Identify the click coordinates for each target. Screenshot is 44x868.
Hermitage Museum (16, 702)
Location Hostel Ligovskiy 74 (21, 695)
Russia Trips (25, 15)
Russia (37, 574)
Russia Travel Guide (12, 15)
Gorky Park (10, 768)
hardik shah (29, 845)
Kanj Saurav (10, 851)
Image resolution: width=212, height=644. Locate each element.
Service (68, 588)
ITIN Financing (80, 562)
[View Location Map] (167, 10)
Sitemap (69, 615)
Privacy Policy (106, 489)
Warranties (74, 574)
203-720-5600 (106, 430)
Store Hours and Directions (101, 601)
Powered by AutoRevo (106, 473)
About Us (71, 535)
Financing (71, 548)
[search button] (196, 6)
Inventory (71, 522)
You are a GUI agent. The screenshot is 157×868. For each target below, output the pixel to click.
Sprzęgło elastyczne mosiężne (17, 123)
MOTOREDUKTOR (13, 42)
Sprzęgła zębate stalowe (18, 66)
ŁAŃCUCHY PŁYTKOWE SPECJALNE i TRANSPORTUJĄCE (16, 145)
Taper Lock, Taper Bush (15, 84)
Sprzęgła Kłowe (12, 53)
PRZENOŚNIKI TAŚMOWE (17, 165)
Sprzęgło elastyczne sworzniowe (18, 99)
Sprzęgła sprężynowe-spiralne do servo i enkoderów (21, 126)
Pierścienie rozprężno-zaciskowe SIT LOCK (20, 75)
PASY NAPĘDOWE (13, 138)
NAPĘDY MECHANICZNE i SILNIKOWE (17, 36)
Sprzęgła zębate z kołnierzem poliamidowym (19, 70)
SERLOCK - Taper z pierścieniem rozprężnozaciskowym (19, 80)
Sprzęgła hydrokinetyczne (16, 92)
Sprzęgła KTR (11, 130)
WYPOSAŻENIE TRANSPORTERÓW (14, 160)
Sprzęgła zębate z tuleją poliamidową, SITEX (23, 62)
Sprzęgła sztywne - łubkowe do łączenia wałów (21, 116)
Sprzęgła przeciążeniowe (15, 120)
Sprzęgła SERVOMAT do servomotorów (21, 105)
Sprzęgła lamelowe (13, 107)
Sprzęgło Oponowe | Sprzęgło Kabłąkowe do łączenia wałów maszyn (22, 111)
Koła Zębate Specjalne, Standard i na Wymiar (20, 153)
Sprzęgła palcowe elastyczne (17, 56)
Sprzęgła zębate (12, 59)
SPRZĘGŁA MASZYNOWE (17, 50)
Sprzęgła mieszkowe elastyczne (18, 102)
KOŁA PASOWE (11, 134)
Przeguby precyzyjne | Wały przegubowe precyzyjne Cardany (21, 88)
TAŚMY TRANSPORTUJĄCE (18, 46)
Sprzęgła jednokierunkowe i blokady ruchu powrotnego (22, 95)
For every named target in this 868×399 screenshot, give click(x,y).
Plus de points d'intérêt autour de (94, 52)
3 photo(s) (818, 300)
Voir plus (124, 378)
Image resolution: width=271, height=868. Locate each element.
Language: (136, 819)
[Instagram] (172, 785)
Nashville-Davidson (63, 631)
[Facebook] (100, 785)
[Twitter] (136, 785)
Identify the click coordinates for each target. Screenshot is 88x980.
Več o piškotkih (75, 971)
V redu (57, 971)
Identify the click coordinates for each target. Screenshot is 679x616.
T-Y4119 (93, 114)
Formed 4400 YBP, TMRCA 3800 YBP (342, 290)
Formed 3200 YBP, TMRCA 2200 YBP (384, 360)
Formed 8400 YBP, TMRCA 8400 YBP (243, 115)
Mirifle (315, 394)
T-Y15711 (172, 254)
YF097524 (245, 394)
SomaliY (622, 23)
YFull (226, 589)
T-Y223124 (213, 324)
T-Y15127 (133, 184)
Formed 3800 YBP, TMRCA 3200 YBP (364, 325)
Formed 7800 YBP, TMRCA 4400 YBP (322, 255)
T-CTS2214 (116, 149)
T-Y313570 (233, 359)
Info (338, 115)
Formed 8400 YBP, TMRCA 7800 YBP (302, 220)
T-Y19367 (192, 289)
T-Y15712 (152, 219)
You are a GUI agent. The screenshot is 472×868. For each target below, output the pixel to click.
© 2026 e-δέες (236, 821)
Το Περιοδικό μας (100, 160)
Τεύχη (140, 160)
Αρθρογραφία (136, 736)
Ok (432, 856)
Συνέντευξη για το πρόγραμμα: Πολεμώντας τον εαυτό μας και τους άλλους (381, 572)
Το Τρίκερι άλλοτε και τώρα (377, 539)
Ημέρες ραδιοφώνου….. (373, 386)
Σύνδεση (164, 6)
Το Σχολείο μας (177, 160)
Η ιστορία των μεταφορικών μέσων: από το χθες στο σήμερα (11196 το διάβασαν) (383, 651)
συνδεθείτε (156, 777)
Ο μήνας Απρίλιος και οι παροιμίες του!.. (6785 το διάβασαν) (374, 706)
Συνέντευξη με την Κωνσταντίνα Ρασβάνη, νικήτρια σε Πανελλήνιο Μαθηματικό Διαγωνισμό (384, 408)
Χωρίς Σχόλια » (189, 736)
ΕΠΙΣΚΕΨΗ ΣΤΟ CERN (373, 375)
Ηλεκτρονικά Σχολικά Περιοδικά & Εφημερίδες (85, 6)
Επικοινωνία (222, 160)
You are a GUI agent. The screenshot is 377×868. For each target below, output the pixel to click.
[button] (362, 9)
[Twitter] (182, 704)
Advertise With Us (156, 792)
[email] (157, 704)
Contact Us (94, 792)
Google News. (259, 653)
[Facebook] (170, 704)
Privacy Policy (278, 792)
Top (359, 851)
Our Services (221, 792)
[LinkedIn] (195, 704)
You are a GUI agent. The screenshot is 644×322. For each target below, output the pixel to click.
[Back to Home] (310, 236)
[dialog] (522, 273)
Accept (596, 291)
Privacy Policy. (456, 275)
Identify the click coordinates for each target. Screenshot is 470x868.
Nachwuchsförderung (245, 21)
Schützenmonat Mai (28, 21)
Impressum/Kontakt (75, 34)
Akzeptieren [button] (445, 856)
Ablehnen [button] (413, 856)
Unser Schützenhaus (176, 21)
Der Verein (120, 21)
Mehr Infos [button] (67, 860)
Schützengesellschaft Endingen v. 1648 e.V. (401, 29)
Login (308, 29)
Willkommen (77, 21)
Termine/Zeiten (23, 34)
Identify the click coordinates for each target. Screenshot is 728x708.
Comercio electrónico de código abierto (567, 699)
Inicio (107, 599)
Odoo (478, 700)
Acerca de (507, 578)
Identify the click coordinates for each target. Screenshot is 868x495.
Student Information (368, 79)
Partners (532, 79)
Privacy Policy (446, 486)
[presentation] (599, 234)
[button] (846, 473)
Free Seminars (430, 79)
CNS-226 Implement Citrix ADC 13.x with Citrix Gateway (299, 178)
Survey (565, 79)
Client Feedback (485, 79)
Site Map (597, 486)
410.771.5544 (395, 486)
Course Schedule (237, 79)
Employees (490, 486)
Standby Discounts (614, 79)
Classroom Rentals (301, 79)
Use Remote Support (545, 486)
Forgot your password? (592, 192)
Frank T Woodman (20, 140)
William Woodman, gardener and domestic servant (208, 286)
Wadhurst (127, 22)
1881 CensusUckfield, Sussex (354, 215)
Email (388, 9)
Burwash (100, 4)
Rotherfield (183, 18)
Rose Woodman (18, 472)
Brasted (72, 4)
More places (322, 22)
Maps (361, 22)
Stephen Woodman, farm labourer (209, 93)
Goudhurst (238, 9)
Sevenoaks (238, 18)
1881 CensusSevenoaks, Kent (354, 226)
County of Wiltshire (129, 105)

[WHAT IS BEING ASKED]
Set out the entries from the line containing "Advertise With Us (156, 792)" through the line containing "Goudhurst (238, 9)" as a Markdown table with the columns Row and Line, numbering each line and omitting blank lines.

[EXPECTED OUTPUT]
| Row | Line |
|---|---|
| 1 | Advertise With Us (156, 792) |
| 2 | [email] (157, 704) |
| 3 | Contact Us (94, 792) |
| 4 | Google News. (259, 653) |
| 5 | [Facebook] (170, 704) |
| 6 | Privacy Policy (278, 792) |
| 7 | Top (359, 851) |
| 8 | Our Services (221, 792) |
| 9 | [LinkedIn] (195, 704) |
| 10 | You are a GUI agent. The screenshot is 644×322. For each target below, output the pixel to click. |
| 11 | [Back to Home] (310, 236) |
| 12 | [dialog] (522, 273) |
| 13 | Accept (596, 291) |
| 14 | Privacy Policy. (456, 275) |
| 15 | Identify the click coordinates for each target. Screenshot is 470x868. |
| 16 | Nachwuchsförderung (245, 21) |
| 17 | Schützenmonat Mai (28, 21) |
| 18 | Impressum/Kontakt (75, 34) |
| 19 | Akzeptieren [button] (445, 856) |
| 20 | Ablehnen [button] (413, 856) |
| 21 | Unser Schützenhaus (176, 21) |
| 22 | Der Verein (120, 21) |
| 23 | Mehr Infos [button] (67, 860) |
| 24 | Schützengesellschaft Endingen v. 1648 e.V. (401, 29) |
| 25 | Login (308, 29) |
| 26 | Willkommen (77, 21) |
| 27 | Termine/Zeiten (23, 34) |
| 28 | Identify the click coordinates for each target. Screenshot is 728x708. |
| 29 | Comercio electrónico de código abierto (567, 699) |
| 30 | Inicio (107, 599) |
| 31 | Odoo (478, 700) |
| 32 | Acerca de (507, 578) |
| 33 | Identify the click coordinates for each target. Screenshot is 868x495. |
| 34 | Student Information (368, 79) |
| 35 | Partners (532, 79) |
| 36 | Privacy Policy (446, 486) |
| 37 | [presentation] (599, 234) |
| 38 | [button] (846, 473) |
| 39 | Free Seminars (430, 79) |
| 40 | CNS-226 Implement Citrix ADC 13.x with Citrix Gateway (299, 178) |
| 41 | Survey (565, 79) |
| 42 | Client Feedback (485, 79) |
| 43 | Site Map (597, 486) |
| 44 | 410.771.5544 (395, 486) |
| 45 | Course Schedule (237, 79) |
| 46 | Employees (490, 486) |
| 47 | Standby Discounts (614, 79) |
| 48 | Classroom Rentals (301, 79) |
| 49 | Use Remote Support (545, 486) |
| 50 | Forgot your password? (592, 192) |
| 51 | Frank T Woodman (20, 140) |
| 52 | William Woodman, gardener and domestic servant (208, 286) |
| 53 | Wadhurst (127, 22) |
| 54 | 1881 CensusUckfield, Sussex (354, 215) |
| 55 | Email (388, 9) |
| 56 | Burwash (100, 4) |
| 57 | Rotherfield (183, 18) |
| 58 | Rose Woodman (18, 472) |
| 59 | Brasted (72, 4) |
| 60 | More places (322, 22) |
| 61 | Maps (361, 22) |
| 62 | Stephen Woodman, farm labourer (209, 93) |
| 63 | Goudhurst (238, 9) |